» **WHAT YOU SHOULD DO**: The line containing "Task: Expand the" marks the start. Restate it and every following line through the end of the records exactly, and nothing else, leaving out the pictures.

» **GIVEN ENTRIES**:
========================================================================

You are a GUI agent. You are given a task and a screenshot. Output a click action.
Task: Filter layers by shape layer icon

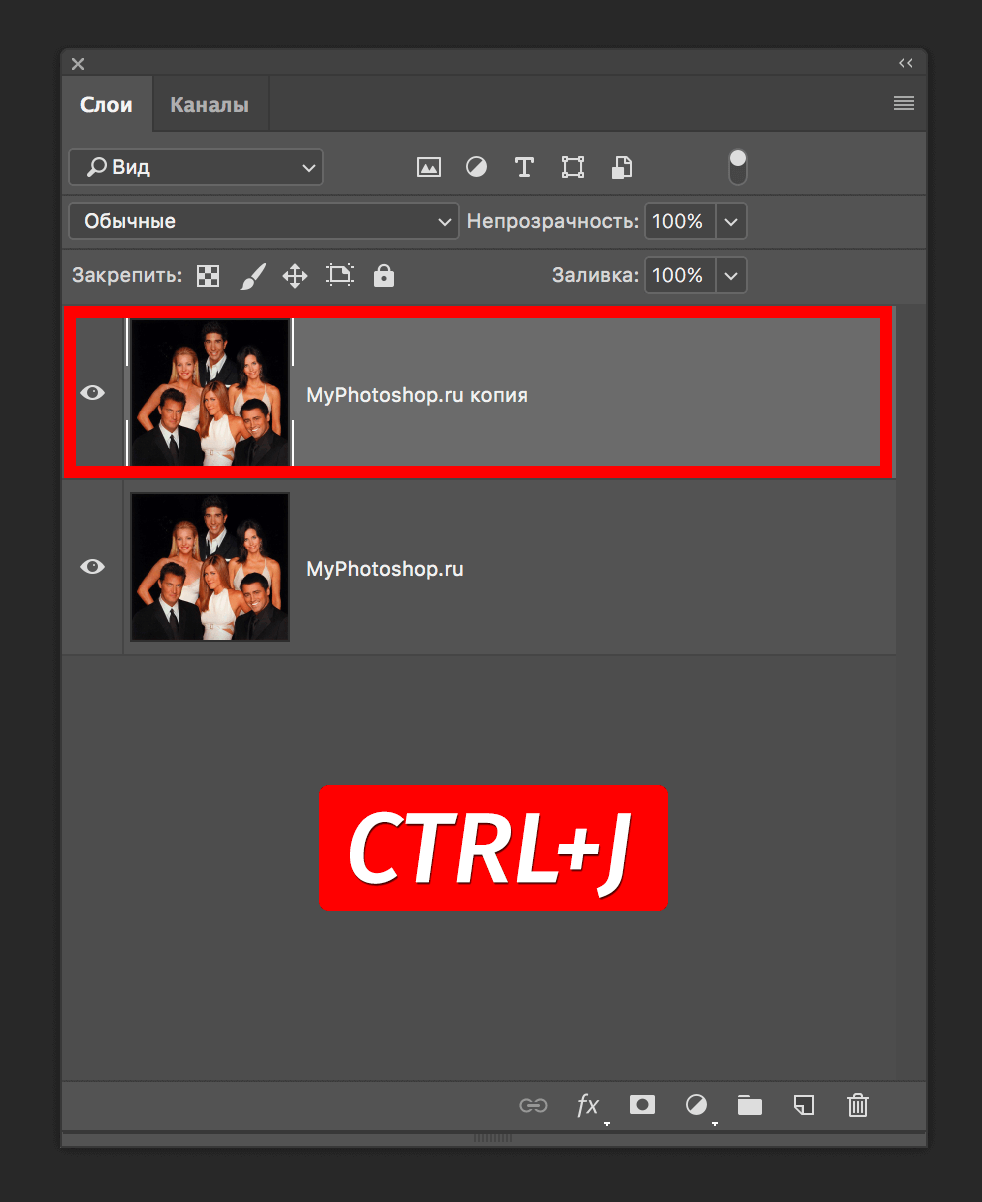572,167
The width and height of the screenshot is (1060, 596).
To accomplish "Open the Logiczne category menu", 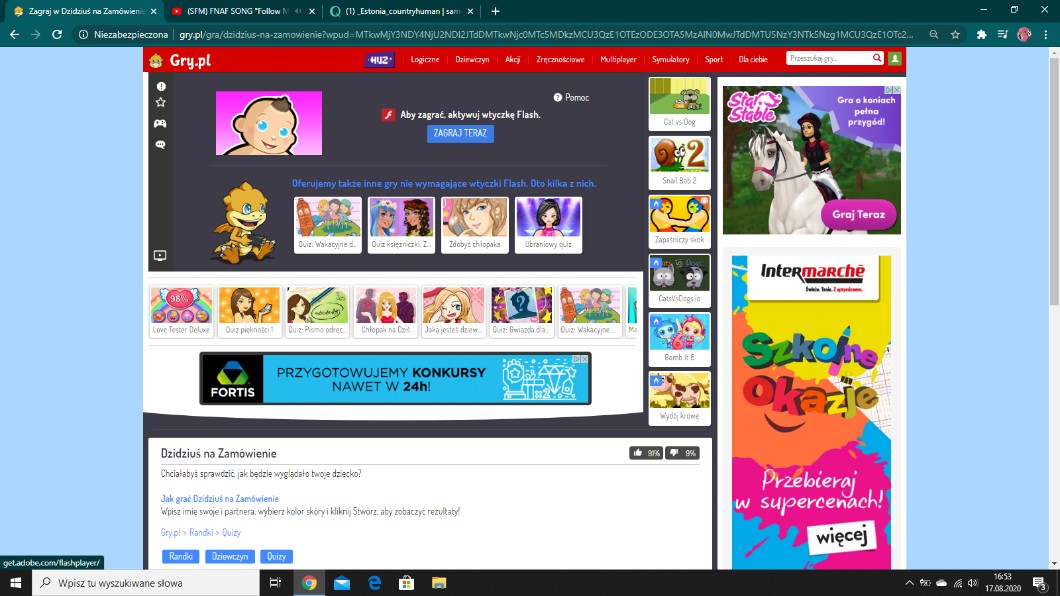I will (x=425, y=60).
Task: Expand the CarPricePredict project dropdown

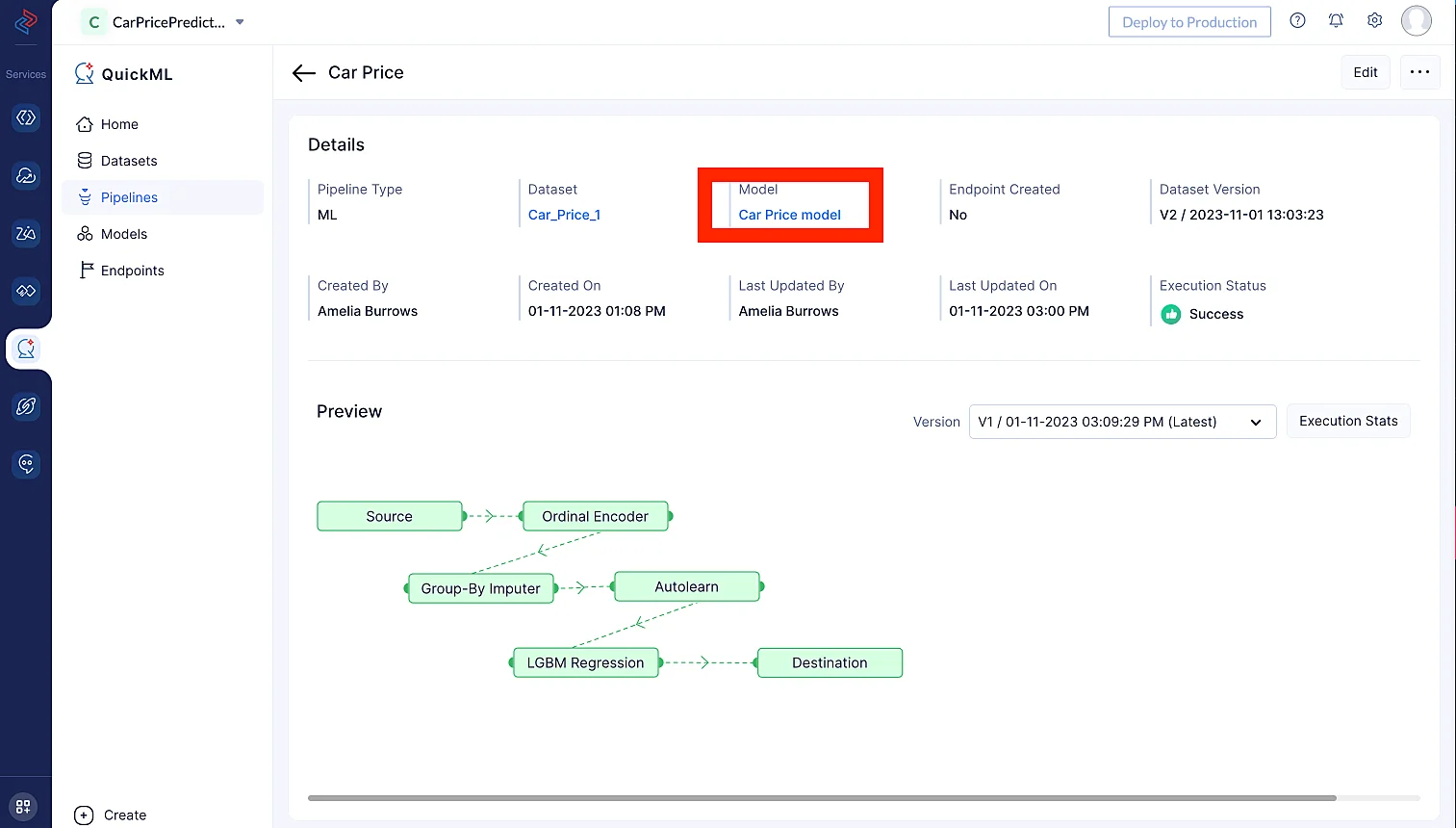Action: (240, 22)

========================================================================

» **TASK ANSWER**:
Task: Expand the CarPricePredict project dropdown

Action: (240, 22)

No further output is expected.